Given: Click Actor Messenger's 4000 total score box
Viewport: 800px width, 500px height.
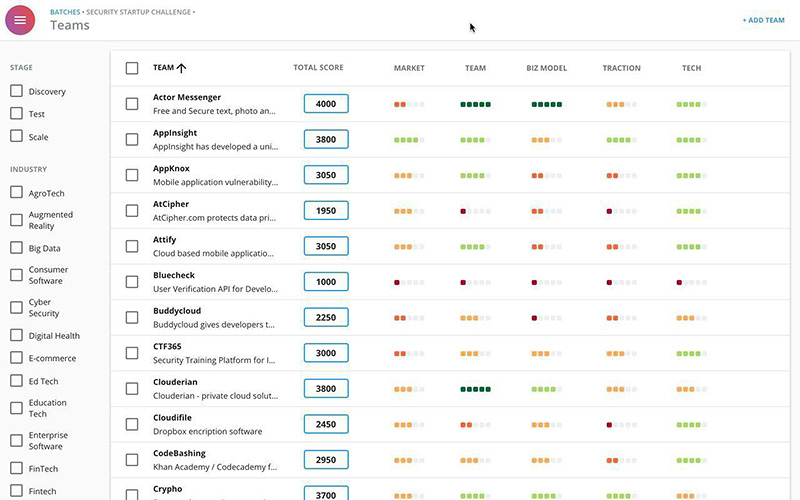Looking at the screenshot, I should pyautogui.click(x=326, y=104).
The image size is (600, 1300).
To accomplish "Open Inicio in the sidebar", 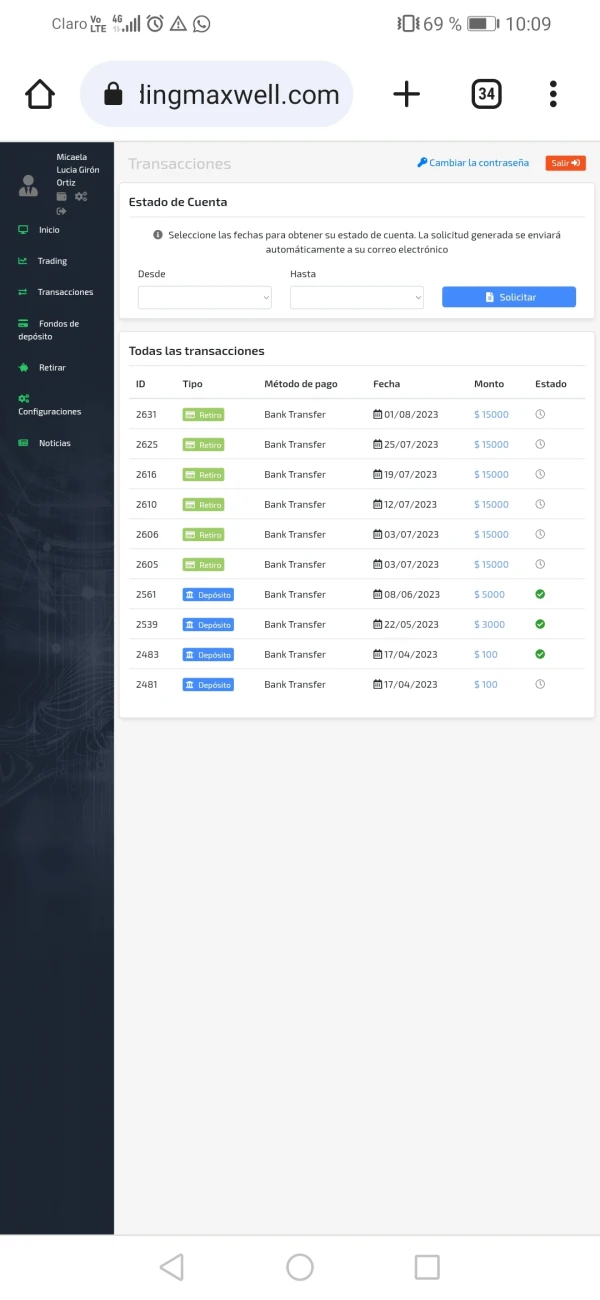I will pos(48,230).
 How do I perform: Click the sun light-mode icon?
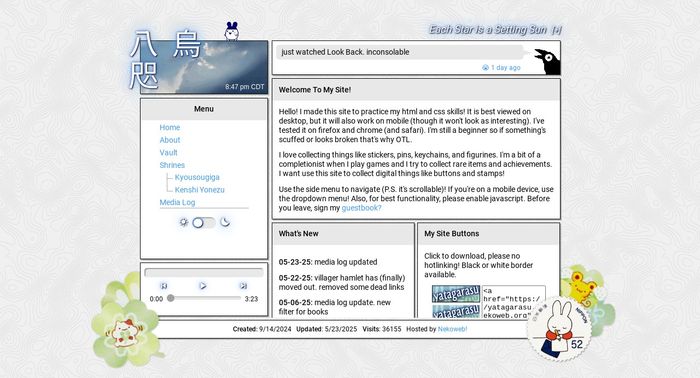tap(183, 222)
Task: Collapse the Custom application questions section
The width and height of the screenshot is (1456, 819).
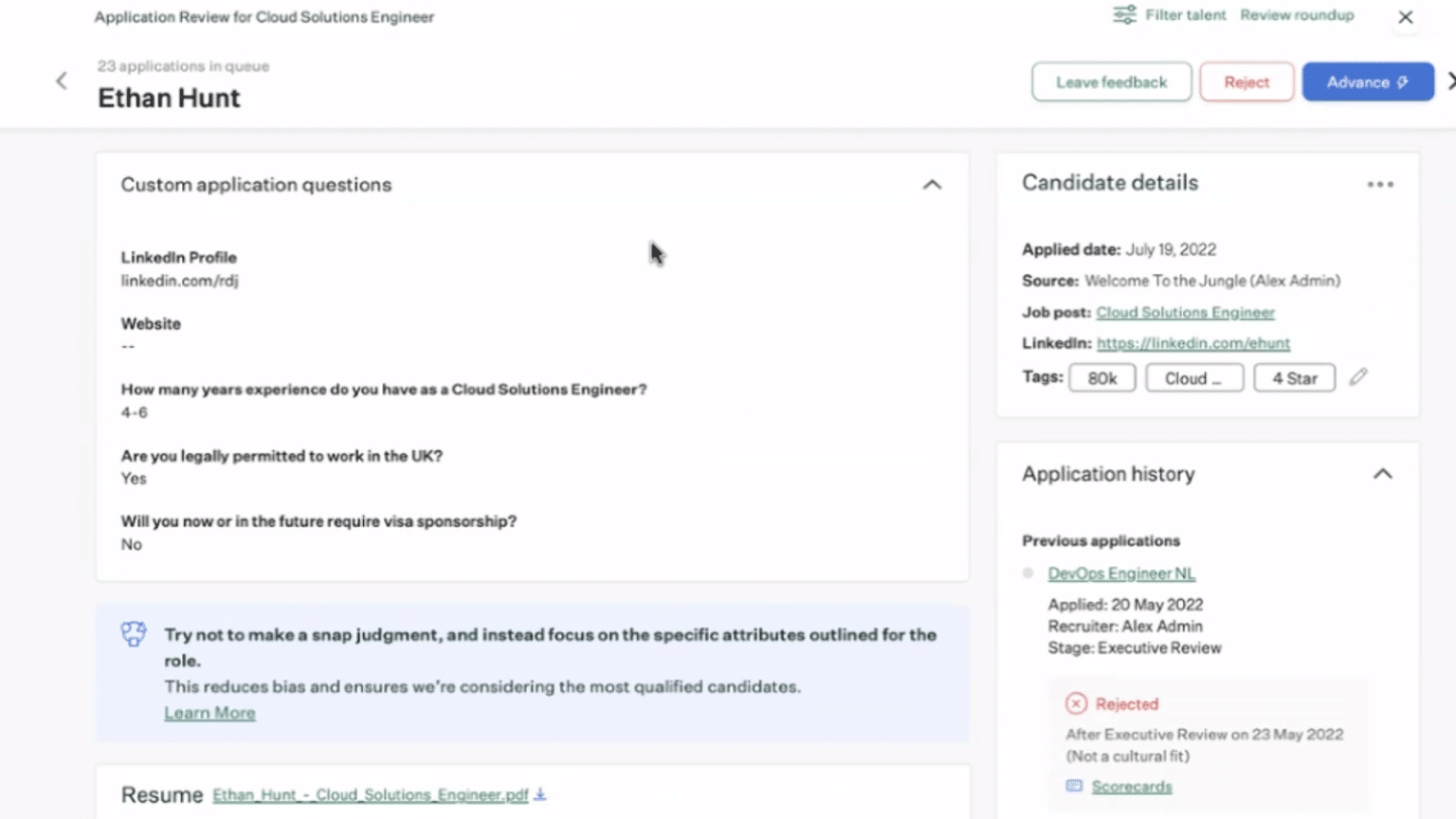Action: click(x=932, y=185)
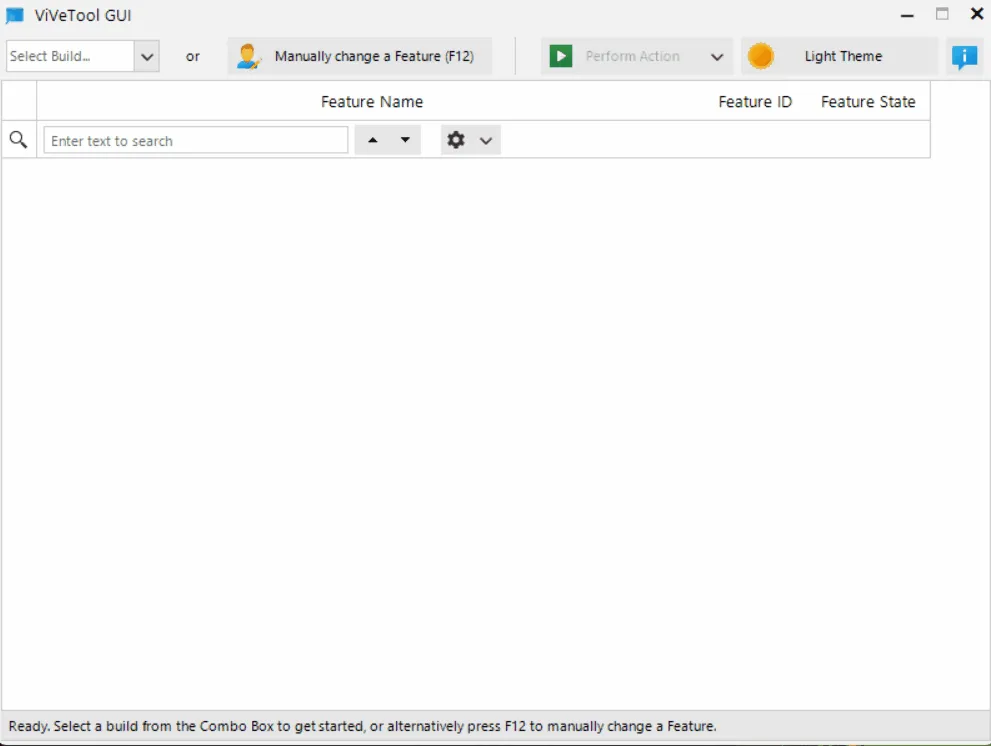Screen dimensions: 991x746
Task: Close the ViVeTool GUI window
Action: [x=977, y=14]
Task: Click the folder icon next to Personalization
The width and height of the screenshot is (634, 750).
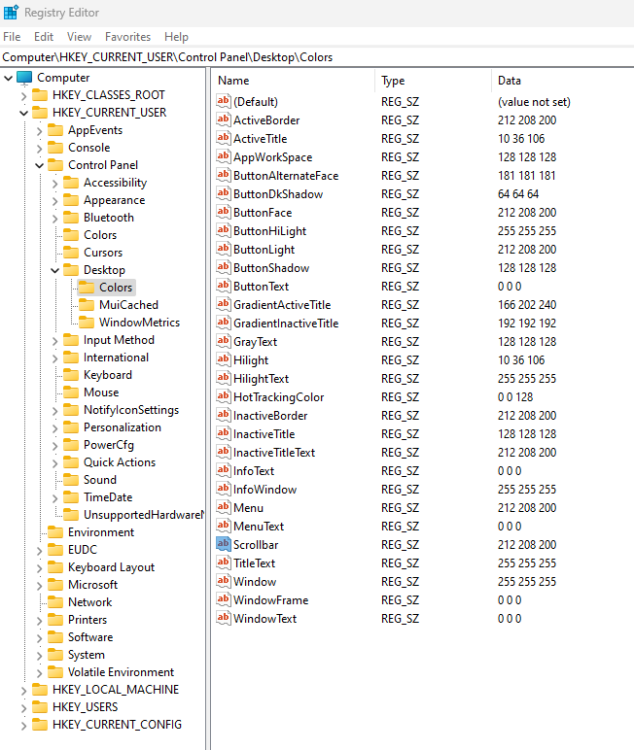Action: [x=71, y=427]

### TASK STATEMENT
Locate each line in the data above that contains the word "icon", and copy those lines. Treat the match as case-sensitive.

### ANSWER
 How do I perform: Click the sun light-mode icon?
Task: Click the folder icon next to Personalization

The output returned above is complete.